Factory-residential complex on the River Jasień was built in the 19th century by Karol Scheibler,...
Factory-residential complex on the River Jasień was built in the 19th century by Karol Scheibler, the richest industrialist of Lodz. It was a self-sufficient city inside a city modeled on English industrial settlements. It had factory buildings, including a huge castle-like cotton mill, warehouses, workers’ houses, school, fire station, two hospitals, gasworks, factory club, shops, houses of the owners, and a railway siding. All that was placed along straight cobbled streets and it was architecturally coherent.
Urban complex “Księży Młyn” (in English Pastor’s Mill) is the biggest historic factory complex in Lodz from the second half of the 19th century, built in the location of an old milling settlement that belonged to the local pastor, which is where the name originated from. It was created by Karol Wilhelm Scheibler, an entrepreneur from western Rhineland, who arrived in the Kingdom of Poland in 1848 and after a few years settled down in Lodz. The complex includes factory buildings, residential buildings, houses of the owners, directors’ mansions, school, hospitals, fire station, gasworks, factory club, and gardens and parks. Scheibler began to build his cotton empire from the factory complex at the Water Square (today Victory Square). His consequent investments already included the area of Księży Młyn, where the largest multidivisional factory complex of cotton textiles together with the workers’ settlement and the house of the plant’s director was erected.

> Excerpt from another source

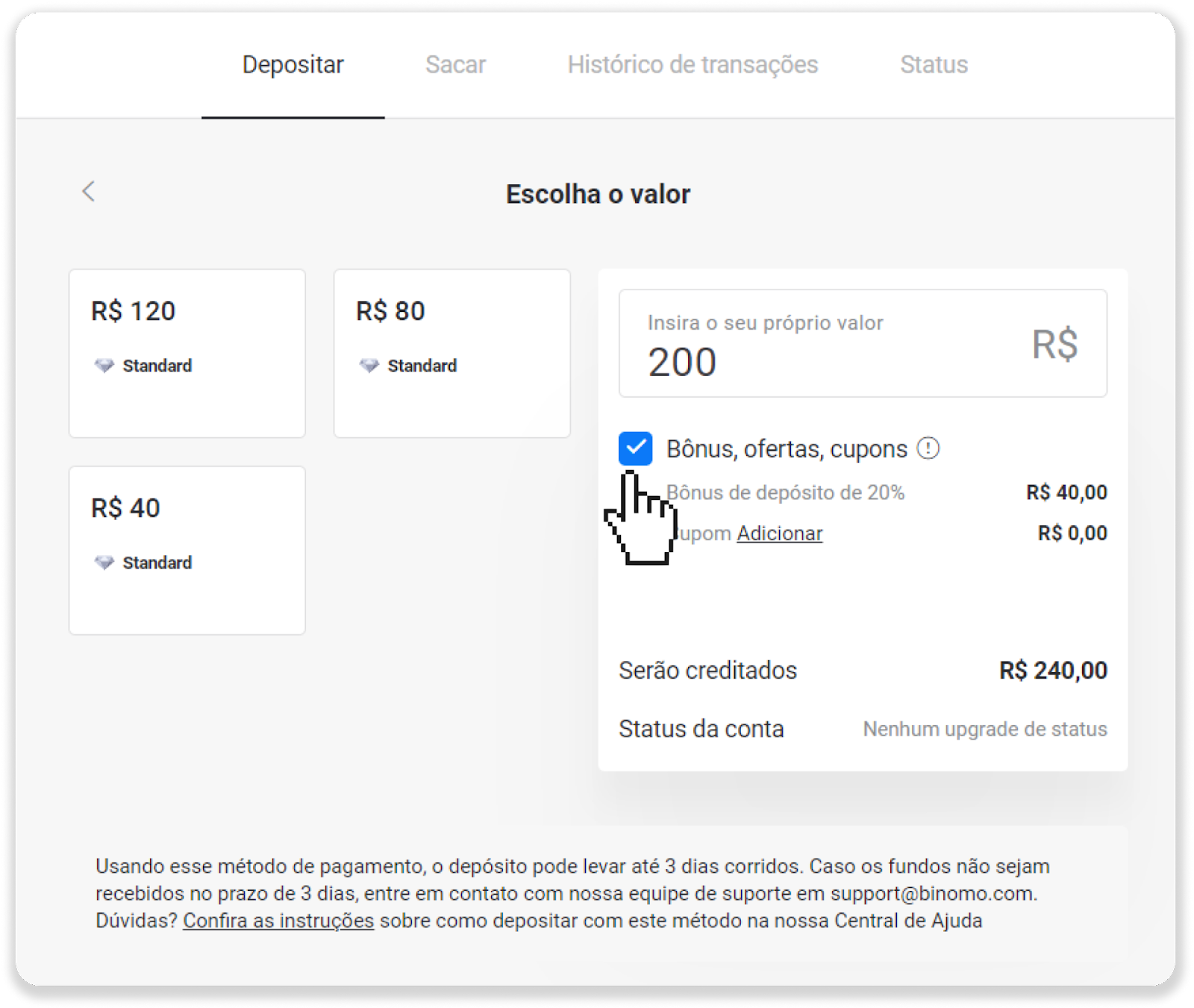
Task: Click the info icon beside Bônus, ofertas, cupons
Action: click(928, 448)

Experience gained while working for western European companies and openness to technical advances made Scheibler a leading factory owner in Lodz, and he became a model for numerous entrepreneurs of that time.
In a narrow sense, Księży Młyn is the name of a settlement, huge cotton mill and workers’ houses with a street, located on the western side of Przędzalniana Street, between Tymienieckiego and Fabryczna streets and Źródliska Park I. In a broader sense, it includes the entire urban complex which had formed up to the 1920’s, including the Scheibler and Grohman families’ estates. In 1971 the urban complex was recognized as an industrial architecture monument.
The fall of the textile industry in Lodz forced the change of the settlement’s function. Today Księży Młyn is a magnet for tourists, artists, and photographers. The remarkable post-factory interiors are venue for interesting cultural events, festivals, fashion shows, while the former mansions have been converted into museums.